Aufgrund dieser Feststellungen kann nach Auffassung des Amtsgerichts nunmehr in Bezug auf die Frage der strafrechtlichen Verantwortlichkeit gemäß § 284 StGB nichts anderes gelten, wie für die Altfälle, die bereits durch Urteil des BGH vom 16.08.2007 entschieden wurden. Wie bereits in der damaligen Entscheidung durch den BGH festgestellt, könne die Frage der Strafbarkeit aufgrund des verwaltungsakzessorischen Charakters der Vorschrift des § 284 StGB nicht losgelöst zu verfassungsrechtlichen und aufgrund des Anwendungsvorrangs auch gemeinschaftsrechtlichen Beurteilung der Gesamtregelung des Sportwettenmonopols beantwortet werden. Aufgrund der Feststellungen des EuGH sei davon auszugehen, dass eine Verletzung der Art. 43 und 49 EG vorliege, so dass für den vorliegenden Fall der Vermittlung von Sportwetten und der Geltung des Glücksspielstaatsvertrages nichts anderes gelten könne.

Damit stellt das Gericht klar und unmissverständlich fest, dass auch ein Berufen auf die Erlaubnisvorbehaltsnorm des § 4 GlückStV nicht greifen kann, wenn man gleichzeitig feststellt, dass das Sportwettenmonopol insgesamt gegen EU-Recht und gegen Verfassungsrecht verstößt.
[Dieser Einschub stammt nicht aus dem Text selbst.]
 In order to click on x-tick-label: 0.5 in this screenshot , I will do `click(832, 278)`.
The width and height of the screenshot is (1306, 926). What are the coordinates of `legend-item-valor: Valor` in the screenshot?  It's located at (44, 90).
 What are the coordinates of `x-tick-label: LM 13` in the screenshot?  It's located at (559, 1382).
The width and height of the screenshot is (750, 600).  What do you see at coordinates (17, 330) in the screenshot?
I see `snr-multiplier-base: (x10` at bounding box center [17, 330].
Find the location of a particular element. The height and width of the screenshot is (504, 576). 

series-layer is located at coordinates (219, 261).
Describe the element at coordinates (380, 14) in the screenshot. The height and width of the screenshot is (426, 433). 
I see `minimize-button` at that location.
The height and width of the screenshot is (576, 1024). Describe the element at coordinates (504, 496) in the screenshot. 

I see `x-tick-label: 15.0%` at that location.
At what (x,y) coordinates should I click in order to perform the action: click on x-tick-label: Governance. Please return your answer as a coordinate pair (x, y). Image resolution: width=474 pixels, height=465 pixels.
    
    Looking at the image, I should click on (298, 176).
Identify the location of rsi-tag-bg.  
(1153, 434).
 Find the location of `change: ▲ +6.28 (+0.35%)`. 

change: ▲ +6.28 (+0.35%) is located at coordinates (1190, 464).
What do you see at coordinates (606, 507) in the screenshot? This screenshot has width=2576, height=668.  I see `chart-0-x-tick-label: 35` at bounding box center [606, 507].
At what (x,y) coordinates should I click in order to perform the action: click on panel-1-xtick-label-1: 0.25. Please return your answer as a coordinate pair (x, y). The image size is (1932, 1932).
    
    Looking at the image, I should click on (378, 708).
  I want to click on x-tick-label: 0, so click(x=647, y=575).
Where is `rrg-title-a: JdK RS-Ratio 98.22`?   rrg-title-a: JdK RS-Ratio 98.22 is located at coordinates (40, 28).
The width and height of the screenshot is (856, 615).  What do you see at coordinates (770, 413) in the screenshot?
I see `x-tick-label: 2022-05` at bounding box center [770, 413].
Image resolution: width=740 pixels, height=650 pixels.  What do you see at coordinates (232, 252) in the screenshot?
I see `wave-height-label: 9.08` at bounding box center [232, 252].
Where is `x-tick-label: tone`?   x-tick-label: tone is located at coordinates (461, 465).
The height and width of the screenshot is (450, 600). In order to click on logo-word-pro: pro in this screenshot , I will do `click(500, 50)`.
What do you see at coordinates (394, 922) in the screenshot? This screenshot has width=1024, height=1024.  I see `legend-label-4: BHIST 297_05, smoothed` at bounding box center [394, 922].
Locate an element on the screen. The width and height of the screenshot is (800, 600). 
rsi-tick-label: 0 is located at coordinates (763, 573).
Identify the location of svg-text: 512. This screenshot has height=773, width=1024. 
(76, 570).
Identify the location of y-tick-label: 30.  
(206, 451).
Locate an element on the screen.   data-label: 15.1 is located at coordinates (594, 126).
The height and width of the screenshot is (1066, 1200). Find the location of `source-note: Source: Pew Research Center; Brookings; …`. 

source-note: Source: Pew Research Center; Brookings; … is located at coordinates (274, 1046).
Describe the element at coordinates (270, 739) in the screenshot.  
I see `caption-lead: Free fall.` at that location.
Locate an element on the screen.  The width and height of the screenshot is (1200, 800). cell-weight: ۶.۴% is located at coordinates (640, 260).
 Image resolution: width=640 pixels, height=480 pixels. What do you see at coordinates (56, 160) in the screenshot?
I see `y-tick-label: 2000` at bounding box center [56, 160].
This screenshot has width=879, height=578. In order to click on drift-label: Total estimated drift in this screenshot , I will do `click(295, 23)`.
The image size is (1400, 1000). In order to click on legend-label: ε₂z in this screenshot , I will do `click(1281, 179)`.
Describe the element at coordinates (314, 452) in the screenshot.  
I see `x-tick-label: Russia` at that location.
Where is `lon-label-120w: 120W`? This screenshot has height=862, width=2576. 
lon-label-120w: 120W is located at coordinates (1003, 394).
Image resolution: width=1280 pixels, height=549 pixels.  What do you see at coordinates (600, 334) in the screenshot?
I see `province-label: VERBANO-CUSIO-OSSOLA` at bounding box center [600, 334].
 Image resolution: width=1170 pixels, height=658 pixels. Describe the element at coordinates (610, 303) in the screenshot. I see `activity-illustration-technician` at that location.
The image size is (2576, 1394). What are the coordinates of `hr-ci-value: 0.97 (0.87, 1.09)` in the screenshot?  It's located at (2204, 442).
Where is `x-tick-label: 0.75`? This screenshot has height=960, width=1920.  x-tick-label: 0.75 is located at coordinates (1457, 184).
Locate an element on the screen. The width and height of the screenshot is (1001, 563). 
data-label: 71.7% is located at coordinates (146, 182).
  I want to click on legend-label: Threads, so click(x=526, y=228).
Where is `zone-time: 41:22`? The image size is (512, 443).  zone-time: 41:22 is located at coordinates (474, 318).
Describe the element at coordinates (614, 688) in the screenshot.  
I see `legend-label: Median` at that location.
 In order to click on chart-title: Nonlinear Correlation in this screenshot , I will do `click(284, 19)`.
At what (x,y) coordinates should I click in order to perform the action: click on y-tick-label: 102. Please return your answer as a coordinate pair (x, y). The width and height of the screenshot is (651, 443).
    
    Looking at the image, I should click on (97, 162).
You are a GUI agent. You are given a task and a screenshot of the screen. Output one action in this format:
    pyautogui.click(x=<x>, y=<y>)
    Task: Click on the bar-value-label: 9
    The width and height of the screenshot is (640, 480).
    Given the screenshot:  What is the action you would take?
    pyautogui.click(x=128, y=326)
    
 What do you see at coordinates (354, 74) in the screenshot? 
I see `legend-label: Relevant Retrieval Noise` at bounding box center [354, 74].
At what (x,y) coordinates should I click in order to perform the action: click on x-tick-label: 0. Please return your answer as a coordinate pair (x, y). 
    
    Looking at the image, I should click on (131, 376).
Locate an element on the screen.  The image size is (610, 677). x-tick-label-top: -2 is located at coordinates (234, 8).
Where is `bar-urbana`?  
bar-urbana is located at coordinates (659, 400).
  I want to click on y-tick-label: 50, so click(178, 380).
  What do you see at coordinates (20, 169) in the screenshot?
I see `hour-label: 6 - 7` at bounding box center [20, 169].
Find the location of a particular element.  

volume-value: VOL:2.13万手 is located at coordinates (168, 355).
Vorsorglich verweist das Gericht darauf, dass man dem Betroffenen auch einen Schuldvorwurf nicht machen kann. Aufgrund der völlig unübersichtlichen Rechtslage und der gleichsam völlig uneinheitlichen Rechtsprechung sowohl der ordentlichen, wie auch der Verwaltungsgerichtsbarkeit sei zu Gunsten des Angeschuldigten anzunehmen, dass dieser sich zur Tatzeit in einem für ihn unvermeidbaren Verbotsirrtum befunden habe. Auch hier verweist das Amtsgericht auf die Maßstäbe, die der BGH bereits in seinem Urteil vom 16.08.2007 (4 StR 62/07) gemacht hat.

Nach alledem wurde auch zu Gunsten dieses Mandanten festgestellt, dass dieser sich gleich unter mehreren Gesichtspunkten nicht einer Straftat bei der Vermittlung von Sportwetten schuldig gemacht hat.